→ **Supplied text**:
━━━
China CITIC Bank () is China's seventh-largest lender in terms of total assets. It was known as CITIC Industrial Bank until it changed its name in August 2005. China CITIC Bank, established in 1987, is a nationally comprehensive and internationally oriented commercial bank. The bank operates in Hong Kong, Macau, New York, Los Angeles, Singapore and London, and maintains a strong foothold on the mainland banking industry. The bank operates 163 branches in the mainland, and 1,252 sub-branches, located in economically developed regions of China. In total, there are 1,415 branch offices in China, as of Q4 2021.

History

Origins
In 1984, the chairman of CITIC group at the time, Rong Yiren (荣毅仁), requested that the Chinese government create a banking division under his company, in order to fully embody the needs for foreign exchange. This move was approved by the People's Bank of China, and a banking division was created under CITIC group in April 1985. At this point, the bank was based on the original finance department, expanding its operations regarding external financing, foreign exchange transactions, loans, international settlement, finance leases and deposits. In April 1987, the bank was formally established as a separate legal entity, following approval from the People's Bank of China and the Chinese State Council.

2000-present
China CITIC Bank's businesses flourished in the first decade of the 21st century. In July 2000, CITIC bank became the first bank in China to be certified by the China Financial Certificate Authority for online banking. In July 2002, the bank improved its international standing by ranking 291st on the "Top 1000 World Banks" list released by The Banker magazine of the United Kingdom, ranking within the top 300 for the first time. In November 2006, the bank welcomed its first major foreign investment, when BBVA, the second largest bank in Spain, became a major shareholder. This move established a co-operative relationship. On 27 April 2007, China CITIC Bank was listed on the Hong Kong and Shanghai stock exchanges.
━━━
→ **Dataset entries**:
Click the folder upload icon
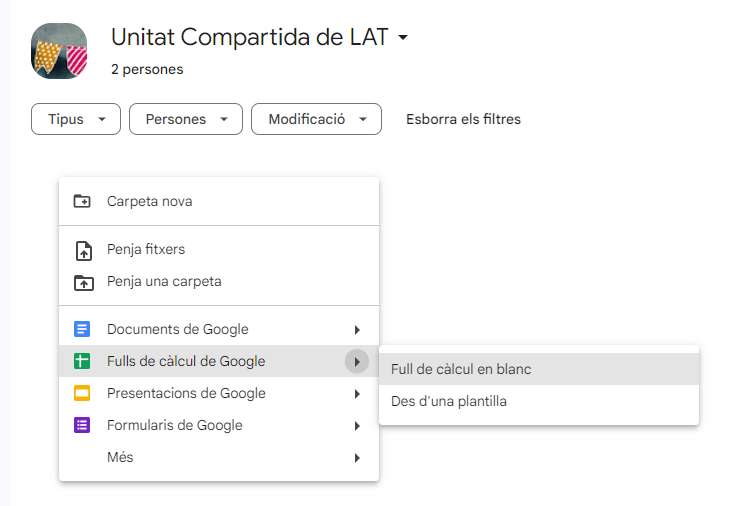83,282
━━━
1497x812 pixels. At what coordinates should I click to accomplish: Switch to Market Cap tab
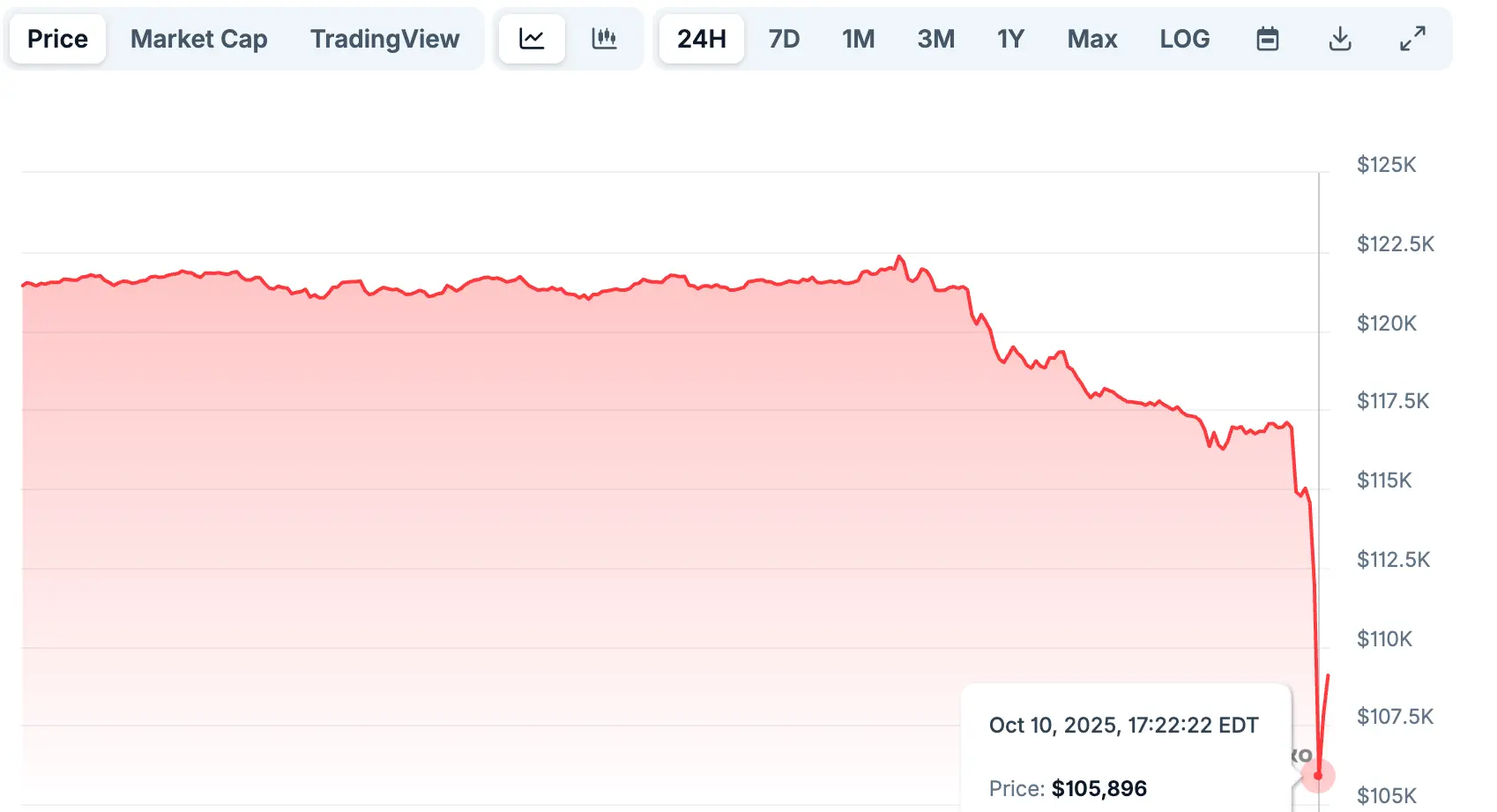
━━━
→ **Given problem A**: In the text about China CITIC Bank, in what month and year did the bank change its name from CITIC Industrial Bank?
→ **Given problem B**: Repeat the China CITIC Bank text word for word, starting at "2000-present" and ending at "Shanghai stock exchanges.".
→ **Given problem C**: Carry on the text about China CITIC Bank, picking up right after its last sentence.

→ **Exercise response A**: August 2005.

→ **Exercise response B**:
2000-present
China CITIC Bank's businesses flourished in the first decade of the 21st century. In July 2000, CITIC bank became the first bank in China to be certified by the China Financial Certificate Authority for online banking. In July 2002, the bank improved its international standing by ranking 291st on the "Top 1000 World Banks" list released by The Banker magazine of the United Kingdom, ranking within the top 300 for the first time. In November 2006, the bank welcomed its first major foreign investment, when BBVA, the second largest bank in Spain, became a major shareholder. This move established a co-operative relationship. On 27 April 2007, China CITIC Bank was listed on the Hong Kong and Shanghai stock exchanges.

→ **Exercise response C**:
In May 2017 the A share of the company was removed from the constituents of SSE 50 Index; it remained in SSE 180 Index.

Banking achievements and facts
Ranked the 185th among the top 500 enterprises by market value in 2010 by the Financial Times.
Among the “Top 1000 World Banks” released by The Banker magazine of the UK, China CITIC Bank ranked 67th in the world in terms of tier-1 capital and 72nd in terms of total assets.
Currently the seventh largest bank in China.
A wholly owned subsidiary of China International Trust and Investment Corporation (CITIC), with assets of RMB 576 billion (US$71 billion).
First bank in China to be certified by the China Financial Certificate Authority for online banking.

Bank services
Being a local commercial bank, China CITIC bank currently offers a large range of services, including:

Personal finance
Retailing banking, credit card, band card services, wealth management, private banking, savings, personal loans, financial services abroad and electronic banking services.

Corporate banking
Financial organization services, international business, investment banking, supply chain financing, account settlement, financing services for small enterprises, trading services, cash management, asset management, international settlement and trade financing, capital market business, including foreign exchange businesses, bond businesses, trading of financing and derivative products, financial service platforms and financial solutions.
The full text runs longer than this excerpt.